Dua langkah lagi tugas sore itu selesai. Luruhan kelopak sari dan daun kering jambu air rajin menaburi pekarangan. Buahnya sedang bermusim. Ratut Dorge, bocah kelas lima Sekolah Dasar bertelanjang dada sigap menyurung-nyurung luruhan jambu ke pojok pekarangan. Kemudian membakarnya.
"Tuut..jangan main api..," setengah berteriak Ibunya dari bilik dapur.
"Aku harus segera sampai di sana. Agar tidak sampai kemalaman pulang seperti kemarin," gumam Dorge tanpa menghiraukan Ibunya.
Gelanggang Remaja, kehadirannya rajin mengganggu benaknya. Dalam ruang kelas saat di sekolah pun pikirannya sesekali melayang ke tempat itu.
Tempat bermain yang terbilang masih baru di kota itu, sudah menjadi idola masyarakat sekitar. Selalu saja ramai. Ada kebun binatang. Arena bermain beralaskan pasir halus. Dan yang sungguh menyita perhatian anak-anak sebayanya adalah 'game station'. Di depannya terpampang papan besar sebagian bertuliskan itu.
Kotak-kotak besar dan tinggi berjejer rapi. Berwarna warni. berlayar seperti televisi. Berisikan berbagai permainan. Ada satu yang sungguh menyita perhatiannya. Game Kungfu. Dengan berbagai ilmunya. Bahkan sampai sanggup mengeluarkan api dari tangan. Itu yang sering membuatnya susah tidur.
Era 1980an saat dunia bermain mulai dirasuki teknologi maju. Dorge sedang mengalaminya. Rasa suka cita memenuhi hari-harinya.
Jarak dari rumah menuju Gelanggang Remaja itu lumayan juga. Ada satu kilometeran. Sepeda mini kuning butut tanpa pembonceng dan tutup rantai terlihat di pelataran parkir. Dorge sudah sampai.
Terengah-engah dia menapaki tangga naik yang beberapa anak itu. Langsung menuju loket penukaran koin. Uang bekal sekolah hari itu, tiga ratus rupiah, sudah berganti koin. Koin yang bisa dipakai adalah koin pecahan seratus rupiah. Bisa yang tebal atau yang tipis yang bergambar gunungan wayang.

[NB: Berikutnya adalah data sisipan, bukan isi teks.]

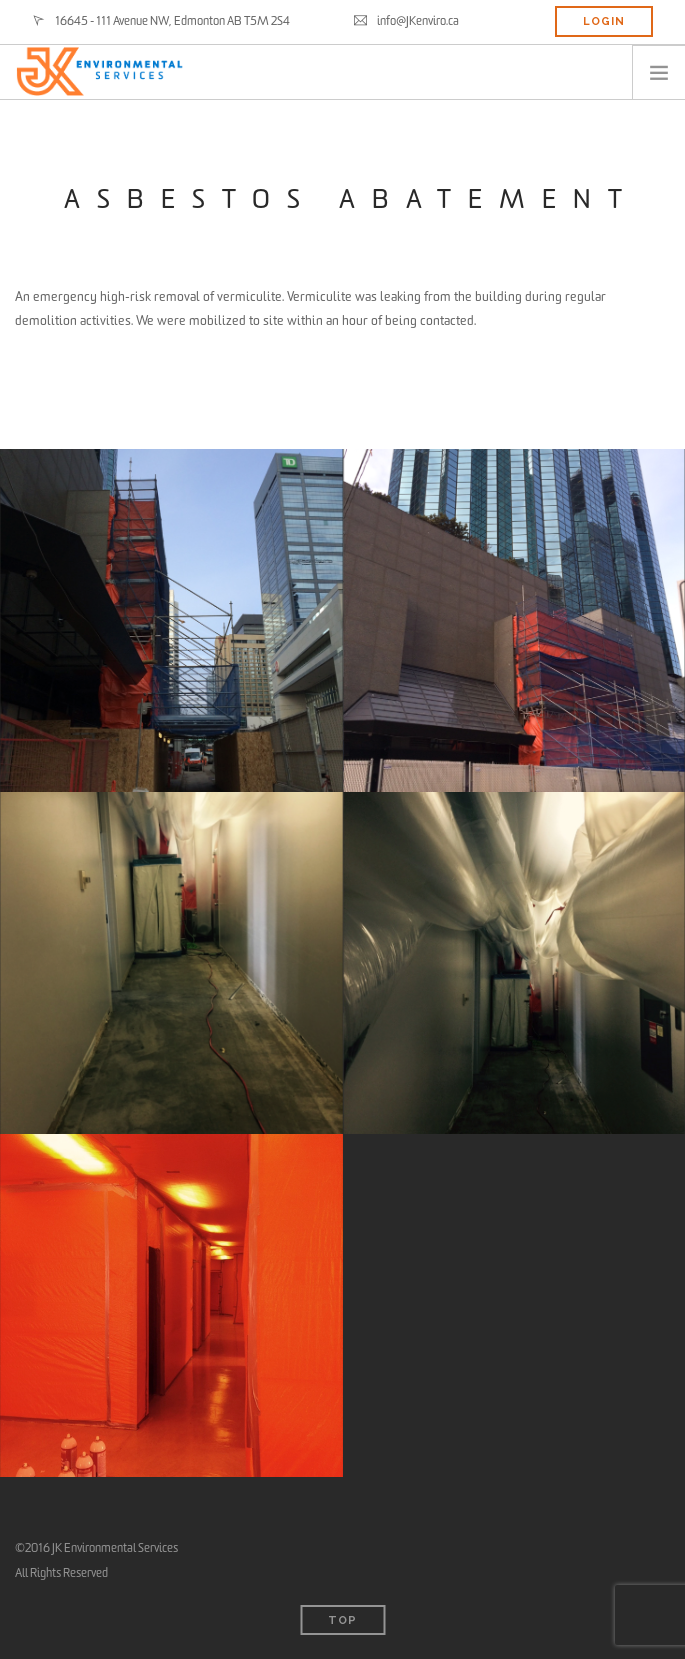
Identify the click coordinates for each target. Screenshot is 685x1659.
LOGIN (604, 21)
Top (342, 1620)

Sejurus kemudian dia sudah antri di kotak permainan Kungfu. Ada dua kotak permainan serupa. Anak-anak yang antri benar-benar menikmati permainan pemain yang sedang berlaga. Sambil sesekali mencuri ilmu dan trik berkelahi.

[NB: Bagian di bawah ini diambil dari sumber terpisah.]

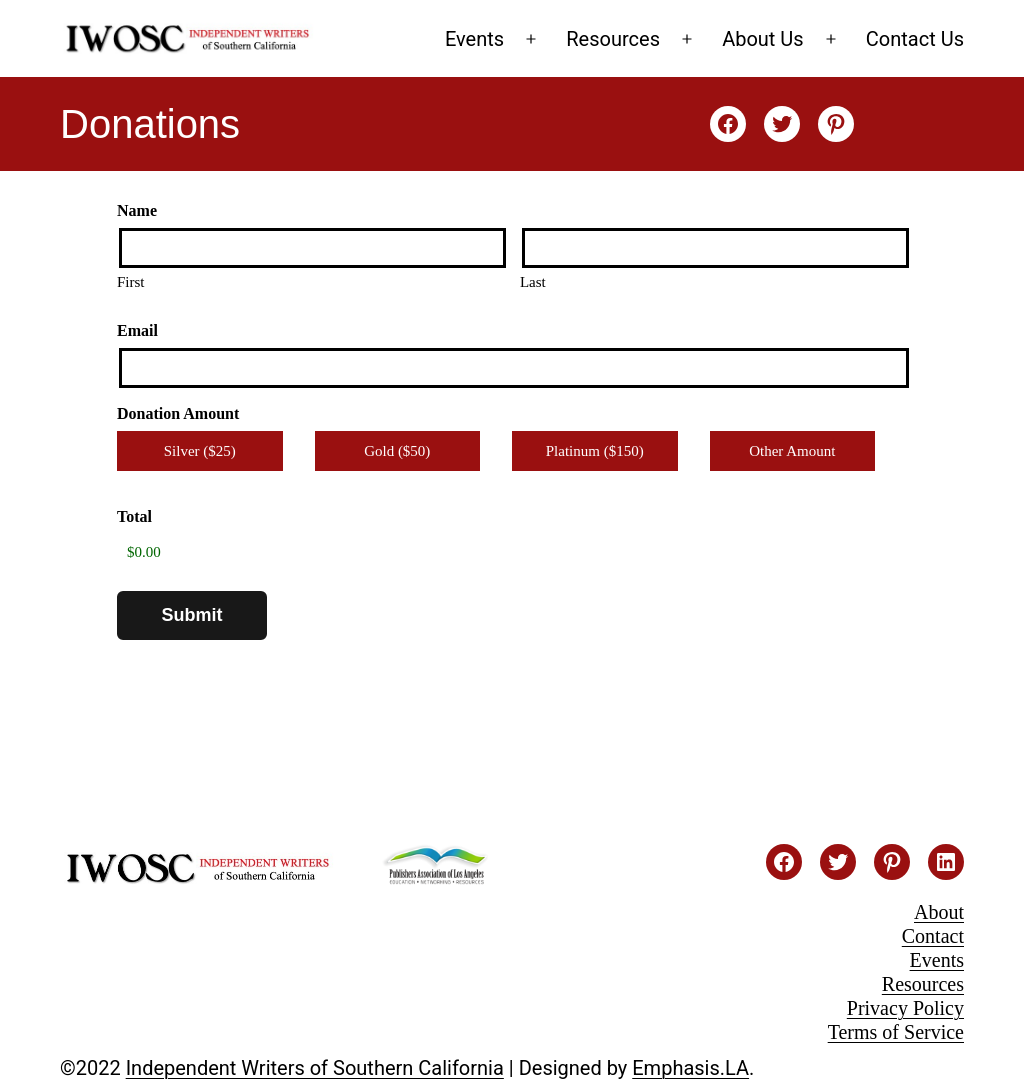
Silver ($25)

Dorge menggenggam erat tiga koin itu. Sering kali sampai jemarinya berkeringat. Satu koin dapat kesempatan tiga kali main. Tulisan 'game over' di layar sungguh menyesakkan dadanya. Tapi itu terbayar puas dengan raut sumringah sudah membuat musuh-musuh terkapar. Iya. Musuhnya di dalam kotak permainan itu.